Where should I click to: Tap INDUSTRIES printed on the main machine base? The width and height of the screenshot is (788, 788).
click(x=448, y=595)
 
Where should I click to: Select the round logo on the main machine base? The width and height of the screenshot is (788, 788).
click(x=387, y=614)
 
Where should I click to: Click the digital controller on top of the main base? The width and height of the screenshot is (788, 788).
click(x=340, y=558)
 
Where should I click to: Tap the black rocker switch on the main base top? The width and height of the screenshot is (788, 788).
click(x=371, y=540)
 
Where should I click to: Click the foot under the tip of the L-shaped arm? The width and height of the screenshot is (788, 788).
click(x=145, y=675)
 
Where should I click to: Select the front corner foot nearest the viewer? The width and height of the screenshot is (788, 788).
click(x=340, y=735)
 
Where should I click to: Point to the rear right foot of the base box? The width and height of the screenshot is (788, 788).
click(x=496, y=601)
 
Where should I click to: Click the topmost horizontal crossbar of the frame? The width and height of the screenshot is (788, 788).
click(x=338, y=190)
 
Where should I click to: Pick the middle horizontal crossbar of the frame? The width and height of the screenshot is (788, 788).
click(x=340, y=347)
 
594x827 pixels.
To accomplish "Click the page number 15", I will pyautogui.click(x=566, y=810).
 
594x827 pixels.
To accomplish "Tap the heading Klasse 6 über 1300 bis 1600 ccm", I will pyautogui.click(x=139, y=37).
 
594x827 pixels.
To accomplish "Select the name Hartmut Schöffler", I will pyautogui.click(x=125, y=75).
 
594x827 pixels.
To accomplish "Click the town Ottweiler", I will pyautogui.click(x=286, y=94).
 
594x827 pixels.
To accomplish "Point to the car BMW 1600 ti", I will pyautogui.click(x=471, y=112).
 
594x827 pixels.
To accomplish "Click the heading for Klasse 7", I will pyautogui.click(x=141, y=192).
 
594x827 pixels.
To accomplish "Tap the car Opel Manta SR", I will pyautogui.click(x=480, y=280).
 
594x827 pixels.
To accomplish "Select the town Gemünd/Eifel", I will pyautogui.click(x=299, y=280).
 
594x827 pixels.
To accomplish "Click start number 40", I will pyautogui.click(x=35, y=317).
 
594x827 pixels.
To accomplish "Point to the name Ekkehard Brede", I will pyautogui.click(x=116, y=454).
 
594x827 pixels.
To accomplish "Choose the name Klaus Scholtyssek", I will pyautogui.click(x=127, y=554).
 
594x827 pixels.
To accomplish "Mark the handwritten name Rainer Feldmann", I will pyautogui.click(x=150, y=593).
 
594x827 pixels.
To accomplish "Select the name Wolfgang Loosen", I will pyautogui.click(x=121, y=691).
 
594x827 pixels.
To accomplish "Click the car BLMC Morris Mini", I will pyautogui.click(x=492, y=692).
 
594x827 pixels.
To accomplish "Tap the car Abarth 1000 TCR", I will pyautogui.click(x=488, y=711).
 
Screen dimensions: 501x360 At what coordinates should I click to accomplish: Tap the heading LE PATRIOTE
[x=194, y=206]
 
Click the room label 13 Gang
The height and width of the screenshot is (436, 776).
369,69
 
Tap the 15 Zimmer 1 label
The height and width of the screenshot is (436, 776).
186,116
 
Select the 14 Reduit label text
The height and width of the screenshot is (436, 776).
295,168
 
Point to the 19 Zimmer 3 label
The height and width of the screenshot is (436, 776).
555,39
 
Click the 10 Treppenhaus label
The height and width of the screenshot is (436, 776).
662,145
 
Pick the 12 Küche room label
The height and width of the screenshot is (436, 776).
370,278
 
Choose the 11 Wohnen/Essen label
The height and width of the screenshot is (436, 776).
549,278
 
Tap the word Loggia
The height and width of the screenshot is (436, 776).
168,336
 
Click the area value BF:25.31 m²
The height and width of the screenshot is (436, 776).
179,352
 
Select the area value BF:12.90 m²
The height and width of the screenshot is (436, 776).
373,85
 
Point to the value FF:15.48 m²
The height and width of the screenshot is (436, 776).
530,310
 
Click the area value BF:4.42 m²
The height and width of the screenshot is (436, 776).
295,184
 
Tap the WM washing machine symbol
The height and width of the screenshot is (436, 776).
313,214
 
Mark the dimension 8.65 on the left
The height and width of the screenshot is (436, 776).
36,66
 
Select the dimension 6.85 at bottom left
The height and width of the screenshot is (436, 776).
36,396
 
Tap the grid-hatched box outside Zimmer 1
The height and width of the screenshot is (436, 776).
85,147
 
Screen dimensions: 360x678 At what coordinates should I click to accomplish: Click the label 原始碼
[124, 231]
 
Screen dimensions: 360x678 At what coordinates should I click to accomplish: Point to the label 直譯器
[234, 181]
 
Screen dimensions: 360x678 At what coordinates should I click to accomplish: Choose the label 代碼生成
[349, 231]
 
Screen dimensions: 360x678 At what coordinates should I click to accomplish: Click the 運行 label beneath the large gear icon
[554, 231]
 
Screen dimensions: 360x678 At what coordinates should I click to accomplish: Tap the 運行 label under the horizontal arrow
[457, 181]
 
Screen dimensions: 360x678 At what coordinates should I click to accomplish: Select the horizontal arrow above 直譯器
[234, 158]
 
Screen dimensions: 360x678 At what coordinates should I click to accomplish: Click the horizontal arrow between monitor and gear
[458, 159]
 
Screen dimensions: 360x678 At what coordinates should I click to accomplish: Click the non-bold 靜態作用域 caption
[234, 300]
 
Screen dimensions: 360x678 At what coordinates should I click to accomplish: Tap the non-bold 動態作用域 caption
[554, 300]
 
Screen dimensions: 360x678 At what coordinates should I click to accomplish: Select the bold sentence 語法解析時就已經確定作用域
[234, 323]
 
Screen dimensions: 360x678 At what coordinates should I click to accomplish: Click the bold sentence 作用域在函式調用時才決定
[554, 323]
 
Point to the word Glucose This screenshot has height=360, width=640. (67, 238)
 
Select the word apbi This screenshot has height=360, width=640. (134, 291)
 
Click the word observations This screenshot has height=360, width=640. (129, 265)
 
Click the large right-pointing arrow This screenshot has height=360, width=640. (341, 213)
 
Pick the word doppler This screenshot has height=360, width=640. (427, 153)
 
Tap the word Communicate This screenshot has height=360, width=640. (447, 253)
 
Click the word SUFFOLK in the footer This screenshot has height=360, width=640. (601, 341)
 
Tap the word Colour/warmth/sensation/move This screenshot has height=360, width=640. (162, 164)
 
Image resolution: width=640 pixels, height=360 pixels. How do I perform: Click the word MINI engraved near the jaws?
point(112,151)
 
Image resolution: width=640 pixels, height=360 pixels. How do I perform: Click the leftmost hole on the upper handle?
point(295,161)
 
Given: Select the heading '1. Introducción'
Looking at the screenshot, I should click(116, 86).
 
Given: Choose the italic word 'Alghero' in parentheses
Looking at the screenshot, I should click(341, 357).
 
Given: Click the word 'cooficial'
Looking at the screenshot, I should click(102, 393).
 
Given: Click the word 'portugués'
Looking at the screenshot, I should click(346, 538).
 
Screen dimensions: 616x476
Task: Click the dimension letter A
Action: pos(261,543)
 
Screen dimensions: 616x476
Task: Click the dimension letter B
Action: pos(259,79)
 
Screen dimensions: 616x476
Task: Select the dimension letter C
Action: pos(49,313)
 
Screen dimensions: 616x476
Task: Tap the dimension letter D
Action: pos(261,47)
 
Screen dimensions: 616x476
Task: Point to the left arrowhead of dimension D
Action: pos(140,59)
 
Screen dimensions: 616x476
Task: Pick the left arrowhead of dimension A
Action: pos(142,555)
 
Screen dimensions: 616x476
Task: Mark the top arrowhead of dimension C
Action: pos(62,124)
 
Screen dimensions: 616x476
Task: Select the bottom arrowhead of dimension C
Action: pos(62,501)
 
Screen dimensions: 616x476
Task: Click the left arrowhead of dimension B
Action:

* * *

#### [Given task]
Find every line in the rows above that contains the string "main", and copy each such line in full. Case counts.

#### [Correct output]
Where should I click to: Tap INDUSTRIES printed on the main machine base? The width and height of the screenshot is (788, 788).
Where should I click to: Select the round logo on the main machine base? The width and height of the screenshot is (788, 788).
Where should I click to: Click the digital controller on top of the main base? The width and height of the screenshot is (788, 788).
Where should I click to: Tap the black rocker switch on the main base top? The width and height of the screenshot is (788, 788).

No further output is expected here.